REPUBLIKA.CO.ID, YOGYAKARTA -- Ketua Umum Asosiasi Perguruan Tinggi Swasta Indonesia (APTISI) Prof Edy Suandi Hamid mengatakan strategi dan edukasi masyarakat terkait Masyarakat Ekonomi ASEAN (MEA) 2015 harus lebih dipertegas. Tidak hanya habis-habisan mempertahankan diri dari gempuran kekuatan ekonomi luar.
Sebab jika hanya melakukan kebijakan yang bersifat defensif, berarti sudah memposisikan diri sebagai korban dari integrasi ekonomi ini.
“Untuk itu, kita tetap berusaha mempertahankan pasar yang ada (defensif), namun secara simultan juga melakukan kebijakan yang menyerang (ofensif) untuk memperluas pasar dan aktivitas ekonomi di negara ASEAN lainnya,” kata Edy Suandi Hamid dalam Seminar Kesiapan Ekonomi Indonesia Menyongsong Masyarakat Ekonomi ASEAN 2015, di Universitas Muhammadiyah Palembang (UMP), Sabtu (29/11).
Selain Edy, seminar tersebut juga berbicara dalam forum tersebut ekonom INDEF Prof Didiek J Rachbini dan Ketua Dewan Pertimbangan Forum Rektor Indonesia (FRI) Prof Laode Kamaluddin, dan Rektor UMP Dr M Idris. Seminar diikuti pimpinan perguruan tinggi (PT) di Palembang, serta para dosen di UMP.
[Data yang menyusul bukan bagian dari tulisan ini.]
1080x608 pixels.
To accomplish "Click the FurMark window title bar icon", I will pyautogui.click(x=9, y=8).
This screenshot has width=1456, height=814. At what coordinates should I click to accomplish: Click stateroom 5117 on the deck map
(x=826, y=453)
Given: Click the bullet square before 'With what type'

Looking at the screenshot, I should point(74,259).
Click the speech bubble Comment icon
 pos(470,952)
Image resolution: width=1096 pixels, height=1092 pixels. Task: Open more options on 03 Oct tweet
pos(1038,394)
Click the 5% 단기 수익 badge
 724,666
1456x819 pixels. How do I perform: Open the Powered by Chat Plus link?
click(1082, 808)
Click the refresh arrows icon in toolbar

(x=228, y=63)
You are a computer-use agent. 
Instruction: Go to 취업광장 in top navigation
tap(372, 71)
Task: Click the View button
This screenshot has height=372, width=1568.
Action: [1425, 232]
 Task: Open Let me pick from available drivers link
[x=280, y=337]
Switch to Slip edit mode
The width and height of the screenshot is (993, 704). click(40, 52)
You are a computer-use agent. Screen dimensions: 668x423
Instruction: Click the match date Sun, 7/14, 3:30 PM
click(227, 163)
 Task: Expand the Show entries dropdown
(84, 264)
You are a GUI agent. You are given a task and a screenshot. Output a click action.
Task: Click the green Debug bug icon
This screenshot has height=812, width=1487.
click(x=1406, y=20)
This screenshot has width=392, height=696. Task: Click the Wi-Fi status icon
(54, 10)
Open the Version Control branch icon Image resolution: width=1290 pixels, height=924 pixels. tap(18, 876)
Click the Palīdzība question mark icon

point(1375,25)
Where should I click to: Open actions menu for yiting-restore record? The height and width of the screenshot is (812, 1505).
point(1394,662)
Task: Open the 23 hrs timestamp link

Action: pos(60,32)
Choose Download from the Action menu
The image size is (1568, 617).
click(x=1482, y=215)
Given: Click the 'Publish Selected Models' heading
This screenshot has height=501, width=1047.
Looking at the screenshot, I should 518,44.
Edy Suandi Hamid yang juga Wakil Ketua Pengurus Pusat Ikatan Sarjana Ekonomi Indonesia (ISEI) berujar, perluasan pasar diharapkan bisa meningkatkan pendapatan bangsa Indonesia. “Dengan kebijakan demikian, apabila berhasil, maka manfaat optimal bisa dinikmati dari integrasi ekonomi tersebut,” tegas Edy.
Bila ekspansi ekonomi terjadi, kata Edy, bisa meningkatkan peluang kerja, peluang usaha, serta peluang ekonomi yang luas bagi para pelaku ekonomi di tanah air. Selanjutnya akan mendorong pertumbuhan ekonomi menjadi lebih cepat, serta kesejahteraan masyarakat juga menjadi lebih baik.
Menurut Edy, seharusnya kebijakan negara Indonesia juga melakukan upaya lebih untuk mendapatkan pasar baru di negara anggota ASEAN. Misalnya, bagaimana para tenaga kerja profesional dan penganggur terdidik juga bisa memanfaatkan bursa kerja di negara ASEAN lainnya untuk memperoleh devisa dari sana. “Demikian juga produk barang-barang kita didorong meningkat produksinya untuk memasarkan hasilnya ke negara ASEAN lainnya,” ujarnya.
Menyatunya ekonomi ASEAN dalam AEC, kata Edy, pasar Indonesia berlipat lebih dari dua kali lipat, dari 250 juta menjadi 600 juta orang (total penduduk ASEAN saat ini). “Kita bisa membeli bahan baku dari negara ASEAN lainnya dengan pembebasan bea masuk, bisa investasi untuk membangun pembangkit tenaga listrik di Myanmar, tanam modal di Laos, membuat rumah sakit di Brunei Darussalam, mengekspor sepeda motor ke Vietnam, atau bekerja di korporasi raksasa yang ada di Singapura,” katanya.
Karena itu, agar Indonesia tidak menjadi korban AEC 2015, harus ada upaya untuk mengakselerasi semua kebijakan ekonomi sehingga daya saing ini meningkat secara lebih cepat. “Kita ada harapan untuk itu. Harapan itu muncul karena pemerintahan baru di bawah Joko Widodo-Jusuf Kalla terlihat cukup agresif dan berupaya memangkas birokrasi yang tidak efisien, memerangi ekonomi biaya tinggi, berusaha menghilangkan berbagai mafia di sektor ekonomi, merelokasi pengeluaran yang tidak efisien untuk membangun infrastruktur,” katanya.